Так незаметно прошла зима. Книги были освоены и, разумеется, написан очерк об условиях хозяйства на сухумском побережье. Его опубликовали в журнале «Сельское хозяйство и лесоводство» за 1890 год.

В мае Прянишниковы вернулись в Москву, и вскоре Дмитрий Николаевич отправился на кумыс, конечно, снова с запасом книг.

Благодаря Фортунатову он устроился на кумысе необычайным образом, попав в семью А. П. Карамзина, внука известного историка и писателя, которому принадлежало имение Палибино близ Бугуруслана.

Здесь он впервые увидел ковыльные степи, залежные хозяйства, овцеводство.

Прянишников отлично использовал кумысное лечение и прогулки по степи. Он так окреп, что потом лет пятнадцать мог не думать о своих легких.

Наблюдения вместе с некоторыми сопоставлениями зависимости урожаев от количества осадков и температур Прянишников, естественно, изложил в «небольшом очерке», как он сам скромно называл сочинение размером в добрых два авторских листа.

С осени 1890 года Прянишников с Коссовичем энергично принялись за подготовку к магистерским экзаменам. Так как все экзамены они держали вместе, а потом и вступительные лекции начали читать в один день, то на факультете их стали называть «инсепараблями» — неразделимыми.
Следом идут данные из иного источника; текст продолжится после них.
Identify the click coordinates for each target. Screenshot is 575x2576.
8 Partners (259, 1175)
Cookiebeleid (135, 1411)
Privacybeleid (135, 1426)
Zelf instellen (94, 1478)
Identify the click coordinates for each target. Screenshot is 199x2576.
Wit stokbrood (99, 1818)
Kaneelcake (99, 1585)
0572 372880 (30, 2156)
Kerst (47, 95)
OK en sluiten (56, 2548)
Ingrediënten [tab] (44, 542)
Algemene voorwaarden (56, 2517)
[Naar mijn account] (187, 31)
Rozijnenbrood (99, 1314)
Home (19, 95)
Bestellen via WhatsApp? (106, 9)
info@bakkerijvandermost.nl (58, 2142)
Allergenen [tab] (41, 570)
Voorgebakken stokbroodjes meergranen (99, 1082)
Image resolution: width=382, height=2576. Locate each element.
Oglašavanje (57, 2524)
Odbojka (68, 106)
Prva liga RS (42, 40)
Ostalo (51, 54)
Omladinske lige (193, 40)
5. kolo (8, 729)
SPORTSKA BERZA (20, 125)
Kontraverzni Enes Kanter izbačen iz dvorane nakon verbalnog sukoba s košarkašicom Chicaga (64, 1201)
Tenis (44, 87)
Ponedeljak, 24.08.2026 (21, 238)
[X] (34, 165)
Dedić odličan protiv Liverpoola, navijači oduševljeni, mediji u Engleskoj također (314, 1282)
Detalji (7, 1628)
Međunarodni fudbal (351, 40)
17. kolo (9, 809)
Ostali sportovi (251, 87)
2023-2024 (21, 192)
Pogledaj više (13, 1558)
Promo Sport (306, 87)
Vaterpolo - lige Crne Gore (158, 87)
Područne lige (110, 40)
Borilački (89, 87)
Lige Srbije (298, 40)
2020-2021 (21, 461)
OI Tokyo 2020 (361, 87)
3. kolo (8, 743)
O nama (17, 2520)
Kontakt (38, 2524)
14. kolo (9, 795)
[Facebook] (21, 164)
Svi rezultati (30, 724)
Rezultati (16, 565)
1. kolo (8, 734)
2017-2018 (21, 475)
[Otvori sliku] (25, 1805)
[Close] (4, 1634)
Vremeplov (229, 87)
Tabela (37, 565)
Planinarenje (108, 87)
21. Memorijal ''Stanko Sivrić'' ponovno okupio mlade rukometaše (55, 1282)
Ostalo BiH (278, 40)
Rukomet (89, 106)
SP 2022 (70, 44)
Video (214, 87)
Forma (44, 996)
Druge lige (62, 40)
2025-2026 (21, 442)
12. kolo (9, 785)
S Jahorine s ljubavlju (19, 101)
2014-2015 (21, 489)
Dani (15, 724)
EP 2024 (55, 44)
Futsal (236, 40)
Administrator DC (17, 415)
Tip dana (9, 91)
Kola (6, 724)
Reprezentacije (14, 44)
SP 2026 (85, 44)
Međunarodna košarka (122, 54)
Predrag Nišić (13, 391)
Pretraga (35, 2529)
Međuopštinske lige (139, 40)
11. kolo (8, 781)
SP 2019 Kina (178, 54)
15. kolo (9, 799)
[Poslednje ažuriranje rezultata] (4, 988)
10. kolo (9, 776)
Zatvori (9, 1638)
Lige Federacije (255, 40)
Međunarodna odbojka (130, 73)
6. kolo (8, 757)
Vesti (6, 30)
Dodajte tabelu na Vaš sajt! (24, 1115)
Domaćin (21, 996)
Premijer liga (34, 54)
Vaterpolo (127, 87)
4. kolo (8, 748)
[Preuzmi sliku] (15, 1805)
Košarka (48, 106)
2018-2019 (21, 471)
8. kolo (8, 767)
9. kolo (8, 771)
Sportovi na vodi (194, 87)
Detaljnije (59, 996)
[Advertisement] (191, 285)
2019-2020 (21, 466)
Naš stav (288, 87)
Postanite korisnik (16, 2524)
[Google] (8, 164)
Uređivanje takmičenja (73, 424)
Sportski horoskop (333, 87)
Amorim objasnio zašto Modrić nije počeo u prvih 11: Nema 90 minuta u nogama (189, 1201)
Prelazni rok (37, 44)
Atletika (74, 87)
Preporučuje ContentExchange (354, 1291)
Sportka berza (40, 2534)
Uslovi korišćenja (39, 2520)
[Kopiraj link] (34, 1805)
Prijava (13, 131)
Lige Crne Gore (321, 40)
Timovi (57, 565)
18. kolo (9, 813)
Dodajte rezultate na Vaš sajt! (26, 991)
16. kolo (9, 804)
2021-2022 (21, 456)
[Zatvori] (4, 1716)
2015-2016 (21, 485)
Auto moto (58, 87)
Но на лето они опять разделились: Прянишников еще раз вернулся к свекле, а Коссович приступил к работе, порученной ему Тимирязевым, — он продолжал изучение только-только начинавшего в то время проясняться механизма усвоения азота воздуха бобовыми растениями.

На новое приглашение С. Н. Гарденина Прянишников отозвался с радостью. Но ехал он в Боринское хотя и с большими ожиданиями, но с не легкой душой.

Он вез с собой специально заказанный «у Феррейна» — так называлось известное аптекарское заведение на Никольской улице — набор стеклянных сосудов и особо чистых солей. Как видим, в то время единственным источником доброкачественных химических реактивов для химика оставалась аптека. Эти припасы ему нужны были для проведения опытов, которых он сам еще ни разу не ставил. Отсюда невольное беспокойство.

В то же время он нетерпеливо стремился к этим исследованиям, ибо когда он писал в дневнике: «еще раз вернулся к свекле», — то этим обозначался лишь объект исследования, а ему не терпелось окунуться в самый эксперимент, испытать его силу, проверить его действенность. Ведь речь шла о первом в его жизни практическом приложении знаменитого совета Буссенго, на выполнении которого так горячо настаивал Тимирязев.